» **CONSEGNA**
Trascrivi senza alcuna modifica il passo del testo sull'arresto di Hassan Abumustafa che va da "Dopo mesi di" fino a "per un interrogatorio.".

1 maggio 2023 – Middle East Eye

Hassan Abumustafa è stato arrestato nel novembre 2021 al valico di Erez nonostante avesse ricevuto l’autorizzazione a recarsi con sua moglie in Cisgiordania

Dopo mesi di attesa Khaldiya Abumustafa aveva finalmente ottenuto un permesso israeliano che le concedeva di lasciare Gaza City per entrare nella Cisgiordania occupata e sottoporsi a un intervento chirurgico agli occhi, accompagnata dal marito.

Felice di poter riacquistare la capacità di vedere correttamente grazie a cure mediche non disponibili nella Striscia di Gaza, Khaldiya è arrivata con il marito Hassan Abumustafa al confine di Erez la mattina del 24 novembre 2021.

Raggiunto il versante israeliano del valico – l’unico per i palestinesi che vogliono spostarsi tra Gaza e il resto del territorio palestinese occupato – a Khaldiya è stato chiesto di aspettare nell’atrio, mentre suo marito è stato convocato per un interrogatorio.

» **MATERIALE MOSTRATO**
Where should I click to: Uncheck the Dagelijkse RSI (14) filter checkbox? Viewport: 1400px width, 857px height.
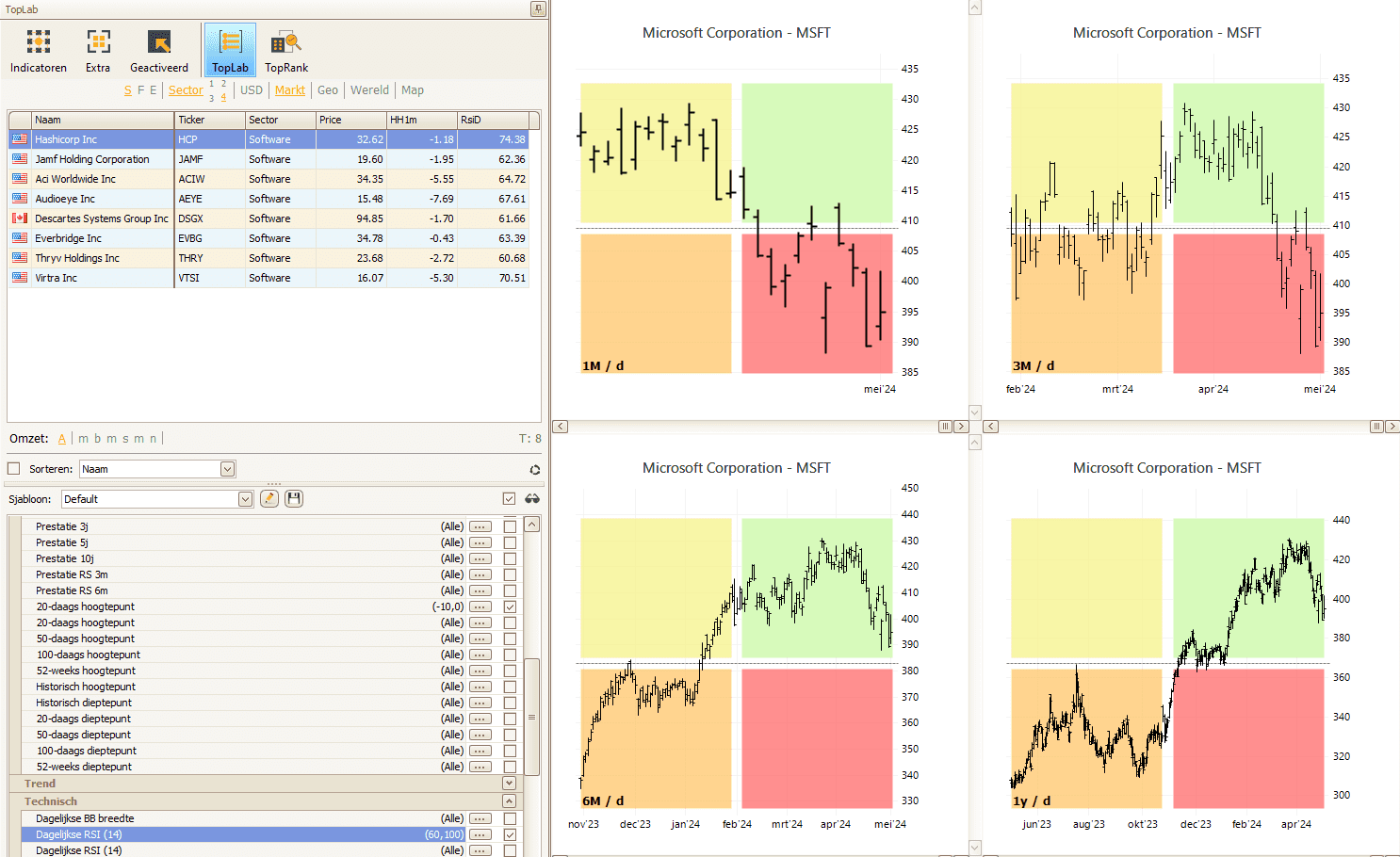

» **RISPOSTA**
Dopo mesi di attesa Khaldiya Abumustafa aveva finalmente ottenuto un permesso israeliano che le concedeva di lasciare Gaza City per entrare nella Cisgiordania occupata e sottoporsi a un intervento chirurgico agli occhi, accompagnata dal marito.

Felice di poter riacquistare la capacità di vedere correttamente grazie a cure mediche non disponibili nella Striscia di Gaza, Khaldiya è arrivata con il marito Hassan Abumustafa al confine di Erez la mattina del 24 novembre 2021.

Raggiunto il versante israeliano del valico – l’unico per i palestinesi che vogliono spostarsi tra Gaza e il resto del territorio palestinese occupato – a Khaldiya è stato chiesto di aspettare nell’atrio, mentre suo marito è stato convocato per un interrogatorio.